__TEXT SEGMENT__
------------------------------------

Dance & Drama Awards

Dance and Drama Awards guide 2021 to 2022 academic year

The guide sets out the funding rules for the Dance and Drama Awards (DaDA) scheme and forms part of institutions’ Education and Skills Funding Agency’s funding agreements. Institutions must comply with the rules and must be able to show they comply at any audit.

Education and Skills Funding Agency (ESFA) provides the funding for the DaDA scheme.

Only institutions who are ESFA approved to administer the scheme can offer DaDA funding to students. DaDA offers income assessed support for tuition fees and living costs. It is available at a number of high quality private dance and drama institutions in England. DaDA is designed to contribute to the costs of studying for talented young people who want to become professional actors and dancers.

Only students enrolled on the Trinity College London (TCL) level 5 and 6 Professional Diplomas in Dance, Acting and Musical Theatre are eligible for DaDA funding.

Students must be studying one of following TCL diploma courses:

  • level 6 Diploma in Professional Acting (3 years)
  • level 5 Diploma in Professional Acting (1 year)
  • level 5 Diploma in Professional Dance (Classical Ballet or Contemporary Dance) (2 years)
  • level 6 Diploma in Professional Dance (3 years)
  • level 6 Diploma in Professional Musical Theatre (3 years)

Students who may also be enrolled on a Higher Education (HE) degree programme alongside the TCL diploma course are not permitted to access HE student support as well as being in receipt of DaDA funding.

The most important criterion in allocating DaDA funding is for institutions to identify students with the most potential to succeed in the profession based on their talent as judged at audition.

Changes for the 2021 to 2022 academic year

The UK left the European Union (EU) and free movement between the UK and the EU has ended.

As a result of the changes, from the 2021 to 2022 academic year, EU students with settled and pre-settled status and all Irish citizens will be eligible to apply for living costs support, as well as tuition fee support.

EU students who started a DaDA funded course in the 2019 to 2020 or 2020 to 2021 academic years will remain eligible for DaDA support for the duration of their course. All EU continuing students (except Irish Nationals) must have successfully applied to the EU Settlement Scheme.

Irish Nationals do not need to apply to the EU settlement scheme.

DaDA funding in the 2021 to 2022 academic year

Income assessment

Students starting their TCL course in the 2021 to 2022 academic year have their eligibility for DaDA funding determined by the institution. Institutions do this at audition, based on students’ talent and potential to succeed in the industry.

------------------------------------

__DATA SHOWN__
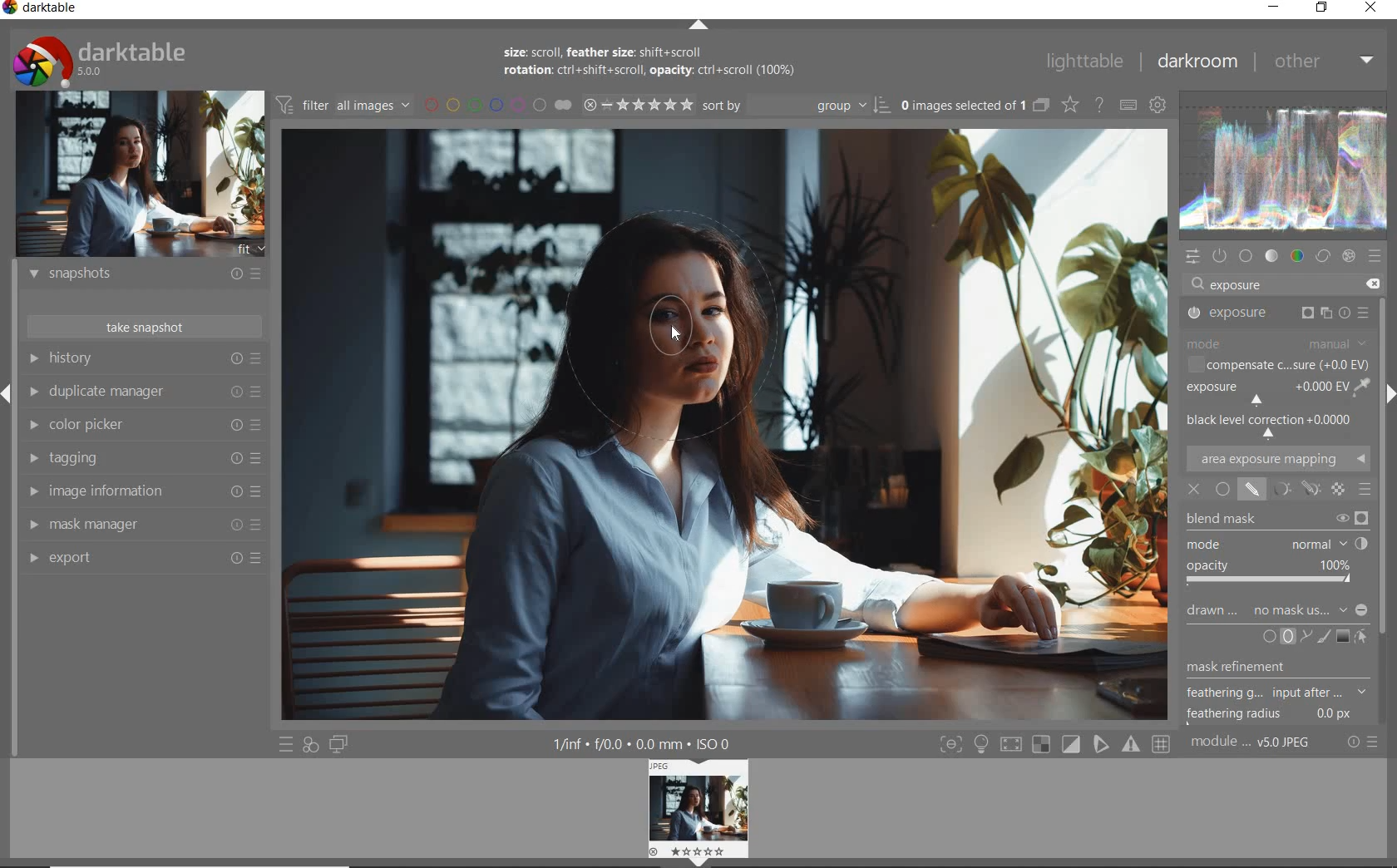 The width and height of the screenshot is (1397, 868). What do you see at coordinates (1277, 545) in the screenshot?
I see `MODE` at bounding box center [1277, 545].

------------------------------------

__TO DO__
According to the Dance and Drama Awards guide, which agency provides the funding for the DaDA scheme?

__IN RESPONSE__
The Education and Skills Funding Agency (ESFA).